Dengue is another mosquito-borne infection that causes flu-like symptoms, and half the world’s population is at risk, according to the World Health Organization. Symptoms include high fever, severe headache, and joint pain. However, the illness can develop into a complication called “severe dengue,” which can be marked by severe abdominal pain and uncontrollable vomiting, which can turn deadly. A patient needs to seek help within 24 to 48 hours of the onset of these symptoms. “Unlike malaria, there is no medicine to prevent dengue. All you can do is use liberal amounts of mosquito repellent,” says Dr. Citronberg.
Sudden cardiac arrest
The condition is responsible for killing 325,000 adults in the United States every year—most often in adults in their 30s and 40s, and men are at increased risk, according to the Cleveland Clinic. Unlike a heart attack, sudden cardiac death is often caused by an arrhythmia (where the heart beats abnormally). “Death will occur within minutes, if left untreated,” they write on their website. Though it often occurs without warning.
Transmitted by the bite of an infected flea or through contact with another infected person, this “lung-based” plague, which most commonly occurs in Africa, can be fatal in 18 to 24 hours if not quickly treated with antibiotics, per WHO.

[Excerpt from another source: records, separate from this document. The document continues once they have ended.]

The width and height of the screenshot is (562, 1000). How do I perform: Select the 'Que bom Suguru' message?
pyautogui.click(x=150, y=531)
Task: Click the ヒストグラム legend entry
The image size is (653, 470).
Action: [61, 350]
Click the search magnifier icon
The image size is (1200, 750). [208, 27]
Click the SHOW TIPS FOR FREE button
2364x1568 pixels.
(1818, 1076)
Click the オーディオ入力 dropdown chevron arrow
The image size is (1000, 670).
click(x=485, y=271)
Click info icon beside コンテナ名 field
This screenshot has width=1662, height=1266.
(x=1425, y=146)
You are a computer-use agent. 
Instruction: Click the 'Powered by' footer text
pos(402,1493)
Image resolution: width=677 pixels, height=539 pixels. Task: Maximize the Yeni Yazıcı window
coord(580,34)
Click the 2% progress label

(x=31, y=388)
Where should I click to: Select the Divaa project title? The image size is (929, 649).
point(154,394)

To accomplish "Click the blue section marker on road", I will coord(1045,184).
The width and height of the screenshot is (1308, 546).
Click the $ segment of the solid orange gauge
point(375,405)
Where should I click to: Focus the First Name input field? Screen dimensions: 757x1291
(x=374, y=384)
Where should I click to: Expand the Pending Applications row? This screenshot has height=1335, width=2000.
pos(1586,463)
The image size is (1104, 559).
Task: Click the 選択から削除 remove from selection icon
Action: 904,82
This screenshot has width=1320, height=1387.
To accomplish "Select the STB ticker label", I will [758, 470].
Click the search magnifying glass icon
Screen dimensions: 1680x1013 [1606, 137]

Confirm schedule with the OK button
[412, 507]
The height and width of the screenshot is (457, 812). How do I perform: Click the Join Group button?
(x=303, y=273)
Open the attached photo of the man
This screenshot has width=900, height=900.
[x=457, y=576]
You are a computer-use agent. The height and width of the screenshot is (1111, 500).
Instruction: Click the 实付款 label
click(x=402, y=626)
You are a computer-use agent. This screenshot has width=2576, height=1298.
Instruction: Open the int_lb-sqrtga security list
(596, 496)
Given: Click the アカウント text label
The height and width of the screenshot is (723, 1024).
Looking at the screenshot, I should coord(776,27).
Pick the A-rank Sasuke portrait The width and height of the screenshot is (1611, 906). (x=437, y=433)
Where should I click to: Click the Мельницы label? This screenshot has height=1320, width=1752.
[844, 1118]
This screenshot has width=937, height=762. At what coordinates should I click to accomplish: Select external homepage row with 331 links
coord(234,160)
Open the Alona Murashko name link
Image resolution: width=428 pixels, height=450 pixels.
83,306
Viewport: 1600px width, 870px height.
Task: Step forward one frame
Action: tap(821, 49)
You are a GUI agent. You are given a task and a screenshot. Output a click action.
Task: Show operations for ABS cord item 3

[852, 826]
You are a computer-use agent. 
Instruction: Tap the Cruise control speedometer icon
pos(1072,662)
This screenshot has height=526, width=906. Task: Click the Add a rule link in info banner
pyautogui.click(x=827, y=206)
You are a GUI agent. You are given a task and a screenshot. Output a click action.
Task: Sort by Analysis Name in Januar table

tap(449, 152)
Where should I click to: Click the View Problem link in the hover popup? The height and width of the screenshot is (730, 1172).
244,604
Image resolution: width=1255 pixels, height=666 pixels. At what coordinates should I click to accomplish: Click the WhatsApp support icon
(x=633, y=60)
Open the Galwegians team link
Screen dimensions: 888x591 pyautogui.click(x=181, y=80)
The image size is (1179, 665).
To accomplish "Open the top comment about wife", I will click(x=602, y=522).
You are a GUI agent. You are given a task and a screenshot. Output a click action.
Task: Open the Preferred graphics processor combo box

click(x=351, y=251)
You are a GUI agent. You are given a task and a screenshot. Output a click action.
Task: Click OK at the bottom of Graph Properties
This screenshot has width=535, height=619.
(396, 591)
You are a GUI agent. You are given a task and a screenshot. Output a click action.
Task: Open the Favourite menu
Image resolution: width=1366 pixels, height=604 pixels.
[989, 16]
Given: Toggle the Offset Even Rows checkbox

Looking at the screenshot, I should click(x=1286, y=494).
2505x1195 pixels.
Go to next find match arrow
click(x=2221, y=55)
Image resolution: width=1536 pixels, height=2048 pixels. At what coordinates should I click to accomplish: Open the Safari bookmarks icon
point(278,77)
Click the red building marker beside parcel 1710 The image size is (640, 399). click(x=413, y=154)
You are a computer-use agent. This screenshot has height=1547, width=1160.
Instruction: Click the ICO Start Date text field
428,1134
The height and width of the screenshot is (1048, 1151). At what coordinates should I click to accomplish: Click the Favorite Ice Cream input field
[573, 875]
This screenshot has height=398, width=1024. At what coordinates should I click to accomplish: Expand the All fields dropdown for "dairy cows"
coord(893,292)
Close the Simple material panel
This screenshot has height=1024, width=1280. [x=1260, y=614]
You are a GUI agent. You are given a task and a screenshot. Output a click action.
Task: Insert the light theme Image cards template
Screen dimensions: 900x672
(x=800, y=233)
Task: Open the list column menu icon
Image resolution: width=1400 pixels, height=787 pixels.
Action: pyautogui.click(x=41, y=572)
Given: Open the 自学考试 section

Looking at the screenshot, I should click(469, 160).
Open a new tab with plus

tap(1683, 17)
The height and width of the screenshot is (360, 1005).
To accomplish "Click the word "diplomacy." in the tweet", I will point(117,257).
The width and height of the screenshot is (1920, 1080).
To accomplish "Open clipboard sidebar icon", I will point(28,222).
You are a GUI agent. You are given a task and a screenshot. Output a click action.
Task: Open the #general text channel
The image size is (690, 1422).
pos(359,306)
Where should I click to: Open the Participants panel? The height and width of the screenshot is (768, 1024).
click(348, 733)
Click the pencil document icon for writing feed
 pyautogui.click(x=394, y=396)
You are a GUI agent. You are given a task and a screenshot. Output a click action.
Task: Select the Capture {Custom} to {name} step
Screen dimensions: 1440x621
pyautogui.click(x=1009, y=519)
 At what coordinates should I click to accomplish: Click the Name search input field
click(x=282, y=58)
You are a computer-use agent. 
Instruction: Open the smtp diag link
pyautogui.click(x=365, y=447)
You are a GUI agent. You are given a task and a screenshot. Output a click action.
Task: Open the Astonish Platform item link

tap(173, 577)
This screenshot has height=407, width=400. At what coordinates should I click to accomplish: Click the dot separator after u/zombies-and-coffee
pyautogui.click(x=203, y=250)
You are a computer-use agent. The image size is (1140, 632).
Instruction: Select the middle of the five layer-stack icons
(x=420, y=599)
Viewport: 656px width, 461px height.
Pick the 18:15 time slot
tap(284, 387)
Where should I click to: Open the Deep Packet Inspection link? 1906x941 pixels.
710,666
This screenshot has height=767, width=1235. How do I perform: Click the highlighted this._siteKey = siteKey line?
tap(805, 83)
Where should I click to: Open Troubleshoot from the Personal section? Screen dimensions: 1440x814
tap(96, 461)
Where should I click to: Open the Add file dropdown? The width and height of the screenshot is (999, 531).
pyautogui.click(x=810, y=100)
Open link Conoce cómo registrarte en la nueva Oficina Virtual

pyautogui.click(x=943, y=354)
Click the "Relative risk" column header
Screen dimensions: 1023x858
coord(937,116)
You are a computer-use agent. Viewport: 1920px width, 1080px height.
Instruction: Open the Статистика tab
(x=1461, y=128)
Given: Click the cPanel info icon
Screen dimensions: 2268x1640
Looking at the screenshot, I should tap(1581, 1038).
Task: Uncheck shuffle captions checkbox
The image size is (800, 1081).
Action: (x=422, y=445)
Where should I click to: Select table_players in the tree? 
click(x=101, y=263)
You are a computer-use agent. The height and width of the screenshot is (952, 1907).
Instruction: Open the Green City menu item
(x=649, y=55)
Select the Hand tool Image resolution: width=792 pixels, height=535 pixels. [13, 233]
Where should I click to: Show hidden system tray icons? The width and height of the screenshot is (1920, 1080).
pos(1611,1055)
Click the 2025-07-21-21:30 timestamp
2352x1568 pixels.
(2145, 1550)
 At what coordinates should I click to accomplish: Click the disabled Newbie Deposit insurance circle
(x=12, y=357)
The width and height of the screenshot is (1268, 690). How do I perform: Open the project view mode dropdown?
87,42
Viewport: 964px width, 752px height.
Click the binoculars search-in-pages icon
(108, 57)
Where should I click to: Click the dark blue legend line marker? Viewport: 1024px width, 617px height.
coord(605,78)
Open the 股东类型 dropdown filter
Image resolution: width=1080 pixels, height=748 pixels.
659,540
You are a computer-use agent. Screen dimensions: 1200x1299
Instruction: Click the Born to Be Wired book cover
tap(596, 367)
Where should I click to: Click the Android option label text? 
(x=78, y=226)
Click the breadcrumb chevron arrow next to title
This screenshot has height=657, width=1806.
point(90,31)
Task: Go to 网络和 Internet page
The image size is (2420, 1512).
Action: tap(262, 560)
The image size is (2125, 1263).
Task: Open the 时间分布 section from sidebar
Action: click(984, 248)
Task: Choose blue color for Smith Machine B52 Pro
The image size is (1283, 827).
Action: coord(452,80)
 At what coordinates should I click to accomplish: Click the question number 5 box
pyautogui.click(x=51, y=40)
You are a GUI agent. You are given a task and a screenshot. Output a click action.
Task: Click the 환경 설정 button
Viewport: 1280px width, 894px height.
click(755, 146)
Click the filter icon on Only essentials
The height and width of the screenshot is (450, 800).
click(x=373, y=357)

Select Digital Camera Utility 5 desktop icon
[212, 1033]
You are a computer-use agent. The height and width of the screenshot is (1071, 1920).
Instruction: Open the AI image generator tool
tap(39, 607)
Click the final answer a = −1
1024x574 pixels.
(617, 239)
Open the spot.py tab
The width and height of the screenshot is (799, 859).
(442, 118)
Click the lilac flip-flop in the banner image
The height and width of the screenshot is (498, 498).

Meningococcal bacteria can cause a rare disease called meningococcemia. “This bacteria can circulate in the bloodstream and cause very rapid organ failure and death. I’ve seen patients come to the ER not feeling well and die eight hours later. It very aggressively destroys tissues, causes blood vessels to clot and limbs to die quickly,” says Dr. Citronberg. “This is the single-most feared infection,” he says. Know that if you are without a spleen—an organ that helps protect your body from certain types of bacteria—you may be more at risk. The best treatment is actually prevention with vaccination, he says.
Ingesting food or water contaminated with the Vibrio cholerae bacteria can lead to watery diarrhea and severe dehydration. According to WHO, it can cause shock and kill someone within hours. An oral rehydration solution or IV fluids are necessary to treat the illness.